Las pruebas permitieron establecer que dentro del estudio previo de conveniencia y oportunidad no se incluyó el estudio de títulos del señalado terreno, el cual se constituía en un elemento fundamental de la viabilidad jurídica del objeto a contratar.   

La Procuraduría halló responsable disciplinariamente al señor Héctor Murillo por firmar, el 14 de diciembre de 2010, en la Notaría Segunda de San Gil (Santander), la escritura pública por la que la corporación recibió la transferencia de las mejoras del predio el retiro en lugar de la titularidad del derecho de dominio de ese bien inmueble incluidas sus mejoras, como se habían pactado en el contrato de compraventa celebrado ocho días atrás.    

En ese sentido, el fallo concluyó que el señor Murillo debió “(…) revisar la escritura pública previa a su firma con el propósito de verificar que lo que se estaba transfiriendo correspondía al objeto descrito en el contrato de compraventa”. 
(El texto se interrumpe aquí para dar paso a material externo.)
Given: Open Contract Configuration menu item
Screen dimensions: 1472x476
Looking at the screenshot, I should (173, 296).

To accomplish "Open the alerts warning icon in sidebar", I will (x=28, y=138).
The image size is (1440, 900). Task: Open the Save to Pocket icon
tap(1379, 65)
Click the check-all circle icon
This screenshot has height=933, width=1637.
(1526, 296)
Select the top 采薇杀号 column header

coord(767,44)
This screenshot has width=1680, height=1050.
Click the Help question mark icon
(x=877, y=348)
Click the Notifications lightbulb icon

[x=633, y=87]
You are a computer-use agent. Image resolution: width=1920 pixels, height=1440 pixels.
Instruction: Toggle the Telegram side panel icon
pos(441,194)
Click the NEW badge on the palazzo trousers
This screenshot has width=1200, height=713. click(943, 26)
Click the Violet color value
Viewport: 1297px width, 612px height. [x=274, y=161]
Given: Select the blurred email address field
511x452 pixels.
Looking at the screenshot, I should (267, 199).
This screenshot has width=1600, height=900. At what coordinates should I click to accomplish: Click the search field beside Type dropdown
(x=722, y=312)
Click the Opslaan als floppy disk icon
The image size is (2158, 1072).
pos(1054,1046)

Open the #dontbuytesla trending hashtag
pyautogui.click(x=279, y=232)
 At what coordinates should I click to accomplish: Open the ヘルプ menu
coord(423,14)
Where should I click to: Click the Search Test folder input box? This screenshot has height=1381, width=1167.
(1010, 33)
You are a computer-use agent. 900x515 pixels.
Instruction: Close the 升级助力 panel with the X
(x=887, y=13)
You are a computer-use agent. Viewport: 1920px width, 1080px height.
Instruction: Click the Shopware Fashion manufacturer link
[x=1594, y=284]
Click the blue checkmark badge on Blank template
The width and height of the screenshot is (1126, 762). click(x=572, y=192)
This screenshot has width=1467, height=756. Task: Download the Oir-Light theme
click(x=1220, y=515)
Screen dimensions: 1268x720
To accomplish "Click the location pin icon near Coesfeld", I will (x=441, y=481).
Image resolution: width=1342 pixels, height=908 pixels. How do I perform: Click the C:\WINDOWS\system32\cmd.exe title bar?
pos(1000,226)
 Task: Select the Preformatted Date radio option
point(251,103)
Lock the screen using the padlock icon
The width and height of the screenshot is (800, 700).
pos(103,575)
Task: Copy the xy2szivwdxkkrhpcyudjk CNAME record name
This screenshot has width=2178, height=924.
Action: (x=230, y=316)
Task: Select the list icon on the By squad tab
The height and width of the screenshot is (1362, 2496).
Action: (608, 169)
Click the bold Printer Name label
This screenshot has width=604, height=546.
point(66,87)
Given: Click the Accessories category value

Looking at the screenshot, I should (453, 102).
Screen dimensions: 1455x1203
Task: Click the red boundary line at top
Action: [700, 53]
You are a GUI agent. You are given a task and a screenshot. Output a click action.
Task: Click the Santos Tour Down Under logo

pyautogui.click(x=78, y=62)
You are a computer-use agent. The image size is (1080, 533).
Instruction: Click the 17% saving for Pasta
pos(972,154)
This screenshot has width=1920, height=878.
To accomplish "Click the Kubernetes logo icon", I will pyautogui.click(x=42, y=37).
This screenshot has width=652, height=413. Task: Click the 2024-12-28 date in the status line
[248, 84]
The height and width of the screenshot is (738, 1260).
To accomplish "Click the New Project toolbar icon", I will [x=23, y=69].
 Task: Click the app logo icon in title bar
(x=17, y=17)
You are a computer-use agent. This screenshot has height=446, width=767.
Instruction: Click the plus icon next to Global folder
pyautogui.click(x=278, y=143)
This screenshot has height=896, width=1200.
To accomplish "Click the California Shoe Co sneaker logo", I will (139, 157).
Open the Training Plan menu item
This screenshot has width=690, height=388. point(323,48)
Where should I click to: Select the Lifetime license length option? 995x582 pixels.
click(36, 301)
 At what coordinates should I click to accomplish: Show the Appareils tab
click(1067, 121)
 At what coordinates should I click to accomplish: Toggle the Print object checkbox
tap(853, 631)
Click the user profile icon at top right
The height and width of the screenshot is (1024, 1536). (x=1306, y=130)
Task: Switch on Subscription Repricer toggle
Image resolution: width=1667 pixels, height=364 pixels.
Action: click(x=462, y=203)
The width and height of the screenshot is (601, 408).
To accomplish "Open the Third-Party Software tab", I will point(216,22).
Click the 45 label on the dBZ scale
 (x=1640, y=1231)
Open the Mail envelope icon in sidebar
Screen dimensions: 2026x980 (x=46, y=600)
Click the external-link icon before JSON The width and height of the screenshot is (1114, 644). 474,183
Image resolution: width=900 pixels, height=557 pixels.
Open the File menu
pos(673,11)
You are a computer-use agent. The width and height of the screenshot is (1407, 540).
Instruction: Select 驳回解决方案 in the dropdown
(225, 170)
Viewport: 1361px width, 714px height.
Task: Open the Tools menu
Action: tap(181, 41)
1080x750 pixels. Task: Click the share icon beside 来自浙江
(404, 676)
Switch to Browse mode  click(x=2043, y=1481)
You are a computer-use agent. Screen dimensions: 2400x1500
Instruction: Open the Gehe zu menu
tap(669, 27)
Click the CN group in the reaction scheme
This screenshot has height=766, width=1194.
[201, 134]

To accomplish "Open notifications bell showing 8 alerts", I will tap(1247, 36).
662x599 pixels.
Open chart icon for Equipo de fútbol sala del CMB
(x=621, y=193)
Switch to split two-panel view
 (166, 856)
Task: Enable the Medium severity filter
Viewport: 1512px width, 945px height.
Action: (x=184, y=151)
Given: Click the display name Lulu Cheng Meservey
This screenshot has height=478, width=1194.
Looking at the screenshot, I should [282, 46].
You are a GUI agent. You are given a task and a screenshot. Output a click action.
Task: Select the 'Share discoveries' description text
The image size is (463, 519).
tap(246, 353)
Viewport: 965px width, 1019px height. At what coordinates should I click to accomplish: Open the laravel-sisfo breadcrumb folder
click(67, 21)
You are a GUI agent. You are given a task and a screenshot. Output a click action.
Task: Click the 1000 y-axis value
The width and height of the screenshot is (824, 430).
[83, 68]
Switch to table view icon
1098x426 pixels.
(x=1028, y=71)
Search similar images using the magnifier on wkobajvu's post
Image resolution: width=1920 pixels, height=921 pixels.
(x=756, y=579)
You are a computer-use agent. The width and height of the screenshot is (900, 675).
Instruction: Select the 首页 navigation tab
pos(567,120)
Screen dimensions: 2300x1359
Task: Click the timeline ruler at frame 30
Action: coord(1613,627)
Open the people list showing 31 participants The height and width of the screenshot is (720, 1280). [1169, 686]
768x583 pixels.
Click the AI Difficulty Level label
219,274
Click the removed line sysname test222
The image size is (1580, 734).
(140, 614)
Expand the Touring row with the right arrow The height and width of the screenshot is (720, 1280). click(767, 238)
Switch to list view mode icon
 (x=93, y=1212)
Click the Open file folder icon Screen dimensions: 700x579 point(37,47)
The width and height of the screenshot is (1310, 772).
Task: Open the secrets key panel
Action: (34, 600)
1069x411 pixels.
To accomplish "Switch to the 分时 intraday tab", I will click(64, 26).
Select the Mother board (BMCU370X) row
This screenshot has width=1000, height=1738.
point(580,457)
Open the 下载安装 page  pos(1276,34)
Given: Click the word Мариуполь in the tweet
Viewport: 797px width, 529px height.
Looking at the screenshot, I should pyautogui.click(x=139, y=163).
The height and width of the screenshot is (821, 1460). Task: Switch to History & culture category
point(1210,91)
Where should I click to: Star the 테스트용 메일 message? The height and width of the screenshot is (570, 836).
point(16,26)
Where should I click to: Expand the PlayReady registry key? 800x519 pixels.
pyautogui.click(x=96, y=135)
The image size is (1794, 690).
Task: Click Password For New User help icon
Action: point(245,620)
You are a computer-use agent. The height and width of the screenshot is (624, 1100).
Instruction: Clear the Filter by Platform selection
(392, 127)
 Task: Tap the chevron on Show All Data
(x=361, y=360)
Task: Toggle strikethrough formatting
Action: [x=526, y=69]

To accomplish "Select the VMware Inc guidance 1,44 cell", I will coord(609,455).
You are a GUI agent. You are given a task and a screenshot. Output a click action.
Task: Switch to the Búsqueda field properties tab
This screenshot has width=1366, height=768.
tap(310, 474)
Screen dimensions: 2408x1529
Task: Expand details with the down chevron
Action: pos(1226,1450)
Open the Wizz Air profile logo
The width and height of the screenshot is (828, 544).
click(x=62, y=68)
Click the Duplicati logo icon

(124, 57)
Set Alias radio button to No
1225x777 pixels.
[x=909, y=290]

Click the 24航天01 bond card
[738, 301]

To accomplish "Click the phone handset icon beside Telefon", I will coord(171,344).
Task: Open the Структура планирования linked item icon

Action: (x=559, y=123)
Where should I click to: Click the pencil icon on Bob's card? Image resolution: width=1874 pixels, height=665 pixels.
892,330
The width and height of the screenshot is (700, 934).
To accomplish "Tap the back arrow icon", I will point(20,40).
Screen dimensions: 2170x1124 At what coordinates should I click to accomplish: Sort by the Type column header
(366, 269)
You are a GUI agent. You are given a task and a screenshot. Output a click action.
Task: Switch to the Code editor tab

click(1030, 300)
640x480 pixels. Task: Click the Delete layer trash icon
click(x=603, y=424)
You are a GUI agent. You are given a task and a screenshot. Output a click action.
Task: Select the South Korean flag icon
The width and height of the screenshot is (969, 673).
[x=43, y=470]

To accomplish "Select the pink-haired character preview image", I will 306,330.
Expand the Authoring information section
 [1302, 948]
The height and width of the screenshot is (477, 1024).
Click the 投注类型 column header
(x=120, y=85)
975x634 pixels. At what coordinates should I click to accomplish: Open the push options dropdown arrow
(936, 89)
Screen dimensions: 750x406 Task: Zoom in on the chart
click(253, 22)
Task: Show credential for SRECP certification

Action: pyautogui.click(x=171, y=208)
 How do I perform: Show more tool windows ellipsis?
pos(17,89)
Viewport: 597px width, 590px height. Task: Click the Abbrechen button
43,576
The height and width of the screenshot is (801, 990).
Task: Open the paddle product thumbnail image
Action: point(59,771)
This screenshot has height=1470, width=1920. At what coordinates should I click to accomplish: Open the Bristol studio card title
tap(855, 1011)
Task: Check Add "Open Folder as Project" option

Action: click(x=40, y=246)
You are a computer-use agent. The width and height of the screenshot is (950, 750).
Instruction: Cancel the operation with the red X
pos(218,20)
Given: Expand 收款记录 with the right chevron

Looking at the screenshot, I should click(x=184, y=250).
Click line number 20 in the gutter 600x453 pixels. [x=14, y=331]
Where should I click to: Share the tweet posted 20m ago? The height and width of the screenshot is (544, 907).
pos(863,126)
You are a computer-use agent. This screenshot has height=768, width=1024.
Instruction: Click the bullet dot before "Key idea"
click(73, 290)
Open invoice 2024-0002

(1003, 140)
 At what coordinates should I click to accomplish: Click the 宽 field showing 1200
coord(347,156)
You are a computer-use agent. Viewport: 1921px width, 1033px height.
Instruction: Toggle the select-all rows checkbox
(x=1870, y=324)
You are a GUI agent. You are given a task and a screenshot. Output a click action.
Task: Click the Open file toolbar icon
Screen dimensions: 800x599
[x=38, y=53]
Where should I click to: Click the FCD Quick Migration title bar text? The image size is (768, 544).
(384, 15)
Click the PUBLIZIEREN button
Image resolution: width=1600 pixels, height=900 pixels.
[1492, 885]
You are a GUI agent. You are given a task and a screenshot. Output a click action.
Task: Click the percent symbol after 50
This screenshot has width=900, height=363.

Contra esta determinación disciplinaria de primera instancia procede el recurso de apelación.

Es decir, los dos funcionarios, con dineros de la CAS, hicieron creer que estaban comprando la totalidad de una finca cuando en realidad apenas estaba adquiriendo unas mejoras.  Sin embargo, pagaron el valor total de la finca.

Este es apenas uno de los múltiples chanchullos que han sido denunciados ante las autoridades disciplinarias y penales sobre hechos consumados en la Corporación Autónoma de Santander CAS que maneja los asuntos ambientales en 74 de los 87 municipios de Santander.